Congress Shouldn’t Dismantle Energy Regulations That Protect Public Health


We are now in the home stretch of the Obama Administration, and there is much to be done. Luckily, whether it is figuring out how best to protect our natural resources or ensuring that we are producing energy in line with 21st-century technology and values, the Department of the Interior is busy modernizing the management of our federal lands.

So it is frustrating to watch Congress using the federal budget to try and hamstring Interior’s experts and land managers without justification or logic.
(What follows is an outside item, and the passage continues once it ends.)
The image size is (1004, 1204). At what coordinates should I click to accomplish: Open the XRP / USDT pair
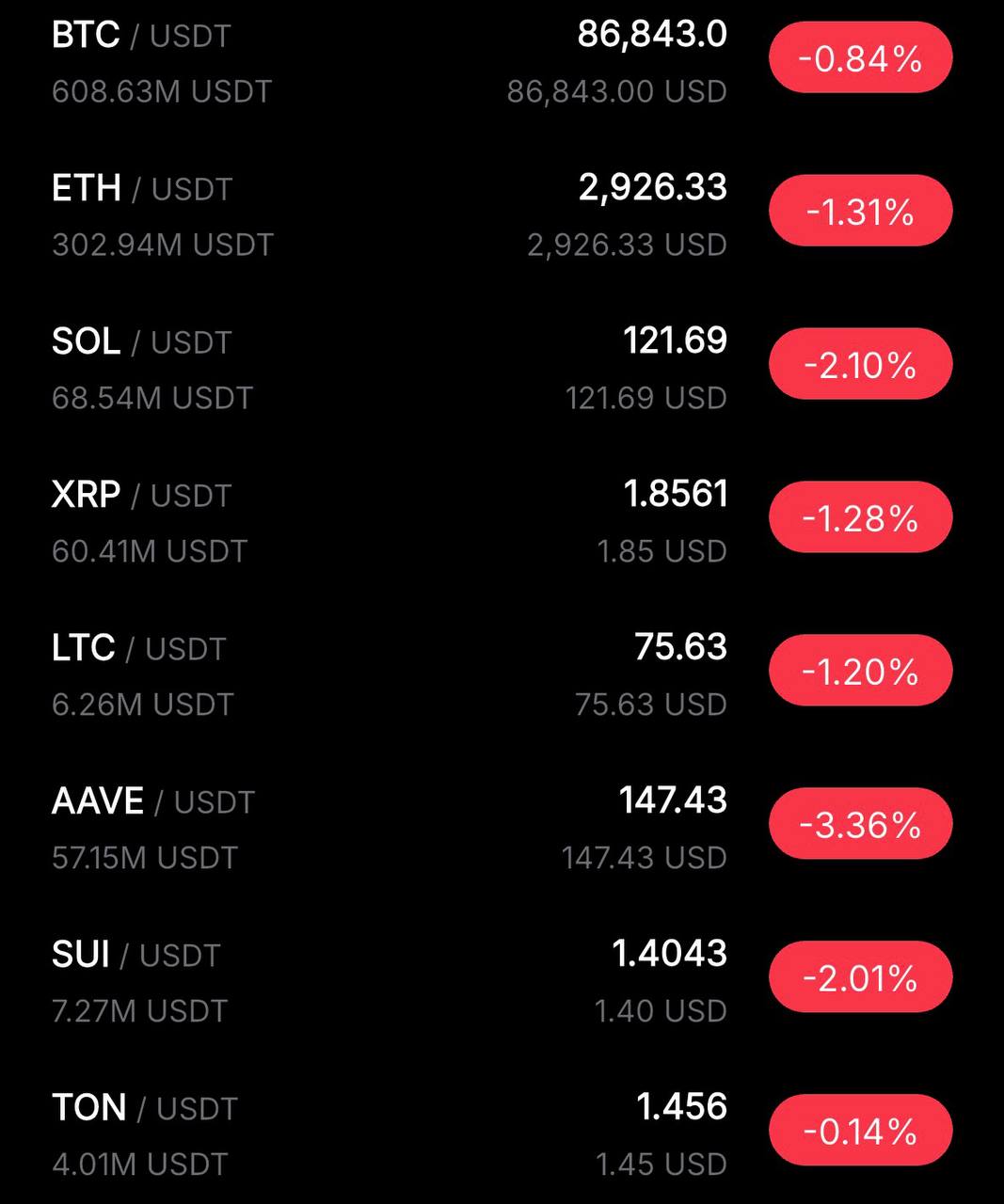coord(141,496)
Instead of seeking to pass the necessary bills to fund the federal government, the House of Representatives is continuing to waste the precious little time it has before the summer recess creating poison pill riders to undo new guidelines that will reduce waste and pollution from oil and gas development.

This year has been a seminal one for federal guidelines on energy development and pollution. One important milestone, in January, was the release of a long-anticipated Bureau of Land Management proposal to regulate reduce natural gas waste, expected to be finalized later this year.

And in May, the Environmental Protection Agency finalized guidelines for methane pollution on future oil and gas development.

The BLM proposal will be crucial to ensuring that American taxpayers are seeing their oil and gas resources used for the public good, instead of being released into the atmosphere or burned off.

It will put in place smart and low-cost solutions to address harmful leaks and other inefficiencies common to oil and gas operations. And rather than this wasted gas contributing to pollution and public health issues, the proposal will put it to use for energy.

In recent kangaroo court-style Congressional hearings prompted by the oil and gas industry, it has been argued that neither the EPA’s rule nor the BLM’s rule is necessary because the industry is already regulating itself effectively.

But the truth is that since 2009, enough natural gas has been wasted by oil and gas operations on public lands to power 5 million homes. That is enough to heat the city of Chicago for a year. And the BLM’s rule will also ensure that, by being captured formerly wasted natural gas will return $11 million to the federal treasury.

Oil and gas companies and their allies are also claiming that the EPA and BLM rules are redundant—that they are not both necessary. However, the fact is that the BLM has a mandate (under Congressional statute, ironically) to prevent waste of federal resources.

And this proposal will affect future oil and gas development, like the EPA regulation, but also current operations, which will substantially reduce waste into the future. Finally, the BLM’s proposal will actually reduce flaring from oil and gas—which is so concentrated in some areas it can be seen from space—whereas the EPA’s rule does not.

The BLM’s rule was modeled after state regulations Colorado implemented to reduce methane pollution in the state nearly two years ago. (Methane is the primary component of natural gas.) And Colorado’s regulations have already proven themselves beneficial—including in ways the industry predicted wouldn’t happen.

One recent study from the Center for Methane Emissions Solutions, a group of private companies that sell technology and equipment to reduce natural gas waste, has shown that in Colorado the benefits to the public and the industry have significantly outweighed any short-term costs.

And while Colorado—the only state with comprehensive regulations governing natural gas waste—is leading the way, North Dakota and Wyoming have also recently put into place some smart ideas on a smaller scale. But most states have not addressed methane waste and pollution, and the federal government needs to ensure that everyone is on a level playing field.

As long as oil and gas are being extracted on public lands, we should be working to make sure that these resources are being developed efficiently, that taxpayers are getting their fair share from the resources that we all own and that American jobs are being created through innovation and the technology necessary to mitigate methane waste.

The Bureau of Land Management proposal is good for taxpayers, the environment and the economy. It is too bad that some members of Congress are working to undermine experts and ignore the ample evidence that these regulations are needed and that they work—but it is not too late to let the Department of Interior do its job.

Josh Mantell is Carbon Management Campaign Manager at The Wilderness Society.